Exercise details> A word-for-word transcription of the listing is all that is needed.

Data excerpts>

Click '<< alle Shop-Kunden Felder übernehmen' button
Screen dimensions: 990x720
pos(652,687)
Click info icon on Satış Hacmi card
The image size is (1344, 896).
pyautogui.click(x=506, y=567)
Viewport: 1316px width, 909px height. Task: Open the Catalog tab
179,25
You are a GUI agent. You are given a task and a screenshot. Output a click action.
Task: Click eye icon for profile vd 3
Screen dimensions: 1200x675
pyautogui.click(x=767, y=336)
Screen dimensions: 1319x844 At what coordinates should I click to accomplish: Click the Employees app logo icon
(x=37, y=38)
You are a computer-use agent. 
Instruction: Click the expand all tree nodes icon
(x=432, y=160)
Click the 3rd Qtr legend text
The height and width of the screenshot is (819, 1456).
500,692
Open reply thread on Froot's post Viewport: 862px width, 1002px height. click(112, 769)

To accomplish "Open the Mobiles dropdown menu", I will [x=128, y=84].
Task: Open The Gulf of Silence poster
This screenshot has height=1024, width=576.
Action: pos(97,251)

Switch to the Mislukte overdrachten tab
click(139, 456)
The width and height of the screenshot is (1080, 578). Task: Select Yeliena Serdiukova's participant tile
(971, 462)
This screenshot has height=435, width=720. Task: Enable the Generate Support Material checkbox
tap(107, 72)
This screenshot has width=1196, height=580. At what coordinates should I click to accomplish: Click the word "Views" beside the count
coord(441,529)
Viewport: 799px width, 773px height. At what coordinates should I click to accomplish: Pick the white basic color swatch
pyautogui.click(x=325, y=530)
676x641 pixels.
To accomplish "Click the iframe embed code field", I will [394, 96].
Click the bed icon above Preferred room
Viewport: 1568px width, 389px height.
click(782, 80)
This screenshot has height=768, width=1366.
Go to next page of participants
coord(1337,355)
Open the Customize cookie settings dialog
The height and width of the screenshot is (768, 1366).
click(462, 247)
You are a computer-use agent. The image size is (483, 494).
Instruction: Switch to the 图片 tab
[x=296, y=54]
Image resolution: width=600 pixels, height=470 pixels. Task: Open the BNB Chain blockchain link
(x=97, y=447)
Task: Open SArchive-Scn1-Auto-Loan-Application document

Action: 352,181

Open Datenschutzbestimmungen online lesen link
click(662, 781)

Response>
Click '<< alle Shop-Kunden Felder übernehmen' button
Screen dimensions: 990x720
pos(652,687)
Click info icon on Satış Hacmi card
The image size is (1344, 896).
pyautogui.click(x=506, y=567)
Viewport: 1316px width, 909px height. Task: Open the Catalog tab
179,25
You are a GUI agent. You are given a task and a screenshot. Output a click action.
Task: Click eye icon for profile vd 3
Screen dimensions: 1200x675
pyautogui.click(x=767, y=336)
Screen dimensions: 1319x844 At what coordinates should I click to accomplish: Click the Employees app logo icon
(x=37, y=38)
You are a computer-use agent. 
Instruction: Click the expand all tree nodes icon
(x=432, y=160)
Click the 3rd Qtr legend text
The height and width of the screenshot is (819, 1456).
500,692
Open reply thread on Froot's post Viewport: 862px width, 1002px height. click(112, 769)

To accomplish "Open the Mobiles dropdown menu", I will [x=128, y=84].
Task: Open The Gulf of Silence poster
This screenshot has height=1024, width=576.
Action: pos(97,251)

Switch to the Mislukte overdrachten tab
click(139, 456)
The width and height of the screenshot is (1080, 578). Task: Select Yeliena Serdiukova's participant tile
(971, 462)
This screenshot has height=435, width=720. Task: Enable the Generate Support Material checkbox
tap(107, 72)
This screenshot has width=1196, height=580. At what coordinates should I click to accomplish: Click the word "Views" beside the count
coord(441,529)
Viewport: 799px width, 773px height. At what coordinates should I click to accomplish: Pick the white basic color swatch
pyautogui.click(x=325, y=530)
676x641 pixels.
To accomplish "Click the iframe embed code field", I will [394, 96].
Click the bed icon above Preferred room
Viewport: 1568px width, 389px height.
click(782, 80)
This screenshot has height=768, width=1366.
Go to next page of participants
coord(1337,355)
Open the Customize cookie settings dialog
The height and width of the screenshot is (768, 1366).
click(462, 247)
You are a computer-use agent. The image size is (483, 494).
Instruction: Switch to the 图片 tab
[x=296, y=54]
Image resolution: width=600 pixels, height=470 pixels. Task: Open the BNB Chain blockchain link
(x=97, y=447)
Task: Open SArchive-Scn1-Auto-Loan-Application document

Action: 352,181

Open Datenschutzbestimmungen online lesen link
click(662, 781)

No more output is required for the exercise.